Darnell Coles beat out five other hitting coach candidates, per a source:
– Former Cardinals hitting coach John Mabry
– Former Cubs hitting coach Chili Davis
– Dbacks asst. hitting coach Tim Laker
– A's Triple-A manager Eric Chavez
– White Sox hitting coordinator Mike Gellinger
— Zach Buchanan (@ZHBuchanan) October 31, 2018
Coles said that the connection he had with Lovullo from their playing days was a draw to the job, but it was also the organization as a whole that attracted him to join the D-backs’ staff.
“Watching them from afar they’ve always been an organization that did things right,” Coles said. “I love the way they play the game. They’re extremely talented from top to bottom and it seemed like it would be a perfect fit.”
Coles played 14 seasons in MLB before his first coaching job as the Minor League hitting coordinator with the Mariners in 2000. He then joined ESPN as a baseball analyst from 2001-06.

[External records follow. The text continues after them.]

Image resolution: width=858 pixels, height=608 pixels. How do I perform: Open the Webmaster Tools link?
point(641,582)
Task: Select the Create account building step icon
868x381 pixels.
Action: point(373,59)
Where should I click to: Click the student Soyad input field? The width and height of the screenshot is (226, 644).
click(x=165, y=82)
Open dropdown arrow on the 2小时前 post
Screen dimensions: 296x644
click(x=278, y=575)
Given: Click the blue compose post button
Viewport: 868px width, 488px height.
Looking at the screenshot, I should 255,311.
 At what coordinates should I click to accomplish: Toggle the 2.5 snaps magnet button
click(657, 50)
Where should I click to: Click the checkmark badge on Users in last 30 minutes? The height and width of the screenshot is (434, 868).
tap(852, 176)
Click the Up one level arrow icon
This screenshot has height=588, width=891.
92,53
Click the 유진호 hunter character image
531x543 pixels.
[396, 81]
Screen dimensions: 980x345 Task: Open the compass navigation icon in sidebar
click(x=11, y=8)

In 2006, Coles went back to coaching at the minor league level with the Washington Nationals organization where he served as a roving hitting instructor, a manager for the Nationals’ Short-Season A team Vermont and hitting coach for Triple-A Syracuse until 2009.
Coles also coached in the Brewers organization as Minor League hitting coordinator and manager of Double-A Hunstsville before his first MLB coaching job came in 2014 with the Detroit Tigers.

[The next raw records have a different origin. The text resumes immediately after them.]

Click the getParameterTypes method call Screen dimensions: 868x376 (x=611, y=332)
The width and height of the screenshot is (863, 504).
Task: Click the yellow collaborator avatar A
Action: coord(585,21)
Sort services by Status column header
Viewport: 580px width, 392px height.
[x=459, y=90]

In addition to adding Coles, the D-backs announced they will return assistant hitting coach Tim Laker. Hitting strategist Robert Van Scoyoc wil also remain with the team.
Coles’ Hitting Philosophy
For Coles his hitting philosophy is this:
“Getting in a good position to hit, trusting in the fact that you can get yourself in a spot that allows you to recognize and then stay behind the ball without trying to look to pull or go the other way,” Coles said. “I don’t know if it’s a philosophy, but it’s a grounding and a foundation that allows you not to cheat the process so that if they make a mistake on either side of the ball that you’re in position to attack and lay your best swing on it.”
Coles said he embraces the new age analytics approaches to hitting, but acknowledged that every hitter is different so every approach cannot fit the same mold.

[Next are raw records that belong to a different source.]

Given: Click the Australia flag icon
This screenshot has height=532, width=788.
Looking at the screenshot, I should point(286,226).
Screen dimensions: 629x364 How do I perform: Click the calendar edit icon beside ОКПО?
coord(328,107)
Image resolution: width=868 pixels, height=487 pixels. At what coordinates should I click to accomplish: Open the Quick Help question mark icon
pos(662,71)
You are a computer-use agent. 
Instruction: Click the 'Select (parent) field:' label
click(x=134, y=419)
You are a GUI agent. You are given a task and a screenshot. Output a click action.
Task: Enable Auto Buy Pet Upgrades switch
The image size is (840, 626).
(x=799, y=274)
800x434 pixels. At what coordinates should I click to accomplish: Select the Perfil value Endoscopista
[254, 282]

“You’ve got to figure out what works for each individual guy and put them in the best possible position to be successful,” Coles said. “All the launch angle stuff comes in as you start to hit the ball further out in front, so there will be ways to get to whatever we need to get with launch angle and exit velocity-wise by talking about it to some, not talking as much to others.”
The plan for Coles is to first get to know the group of guys in the D-backs’ clubhouse and then address the weaknesses at the plate from the 2018 season in order to build upon them and move forward, he said.